Design of Ionic Liquid Crystals Forming Normal-Type Bicontinuous Cubic Phases with a 3D Continuous Ion Conductive Pathway

Abstract

We have prepared a series of pyridinium-based gemini amphiphiles. They exhibit thermotropic liquid–crystalline behavior depending on their alkyl chain lengths and anion species. By adjusting the alkyl chain lengths and selecting suitable anions, we have obtained an ionic amphiphile that exhibits a normal-type bicontinuous cubic phase from 38 °C to 12 °C on cooling from an isotropic phase. In the bicontinuous cubic liquid–crystalline assembly, the pyridinium-based ionic parts align along a gyroid minimal surface forming a 3D continuous ionic domain while their ionophobic alkyl chains form 3D branched nanochannel networks. This ionic compound can form homogeneous mixtures with a lithium salt and the resultant mixtures keep the ability to form normal-type bicontinuous cubic phases.
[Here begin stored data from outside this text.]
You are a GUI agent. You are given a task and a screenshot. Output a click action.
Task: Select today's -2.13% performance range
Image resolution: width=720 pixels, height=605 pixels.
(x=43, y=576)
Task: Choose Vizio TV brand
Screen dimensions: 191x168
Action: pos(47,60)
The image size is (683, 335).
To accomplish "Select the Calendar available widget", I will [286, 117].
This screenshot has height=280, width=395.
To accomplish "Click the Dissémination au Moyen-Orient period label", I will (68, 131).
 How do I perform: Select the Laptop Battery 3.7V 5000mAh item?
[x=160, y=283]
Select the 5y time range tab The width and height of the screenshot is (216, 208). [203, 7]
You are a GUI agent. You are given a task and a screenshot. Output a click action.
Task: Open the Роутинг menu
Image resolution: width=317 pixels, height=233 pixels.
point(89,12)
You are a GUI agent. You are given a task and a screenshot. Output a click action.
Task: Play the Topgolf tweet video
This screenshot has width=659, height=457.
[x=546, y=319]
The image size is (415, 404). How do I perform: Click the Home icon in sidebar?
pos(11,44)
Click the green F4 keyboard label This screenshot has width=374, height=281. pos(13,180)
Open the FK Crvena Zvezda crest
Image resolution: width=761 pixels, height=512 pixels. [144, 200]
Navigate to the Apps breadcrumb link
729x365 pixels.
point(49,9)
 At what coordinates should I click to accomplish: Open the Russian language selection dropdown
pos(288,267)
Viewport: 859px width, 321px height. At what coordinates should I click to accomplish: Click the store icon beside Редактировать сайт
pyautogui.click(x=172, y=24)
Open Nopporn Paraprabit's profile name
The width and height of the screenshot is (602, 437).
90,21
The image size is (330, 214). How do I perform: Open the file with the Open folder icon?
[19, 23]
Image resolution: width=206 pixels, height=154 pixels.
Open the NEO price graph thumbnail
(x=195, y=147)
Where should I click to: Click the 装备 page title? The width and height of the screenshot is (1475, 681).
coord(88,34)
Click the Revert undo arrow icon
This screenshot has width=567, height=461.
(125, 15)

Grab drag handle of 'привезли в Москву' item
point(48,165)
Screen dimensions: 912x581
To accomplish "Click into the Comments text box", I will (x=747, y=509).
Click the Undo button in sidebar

Ion conduction measurements have been performed for the mixtures on cooling. It has been revealed that the formation of the 3D branched ionophobic nanochannels does not disturb the ion conduction behavior in the ionic domain while it results in the conversion of the state of the mixtures from fluidic liquids to quasi-solids, namely highly viscous liquid crystals. Although the ionic conductivity of the mixtures is in the order of 10–7 S cm–1 at 40 °C, which is far lower than the values for practical use, the present material design has a potential to pave the way for developing advanced solid electrolytes consisting of two task-specific nanosegregated domains: One is an ionic liquid nano-domain with a 3D continuity for high ionic conductivity and the other is ionophobic nanochannel network domains for high mechanical strength.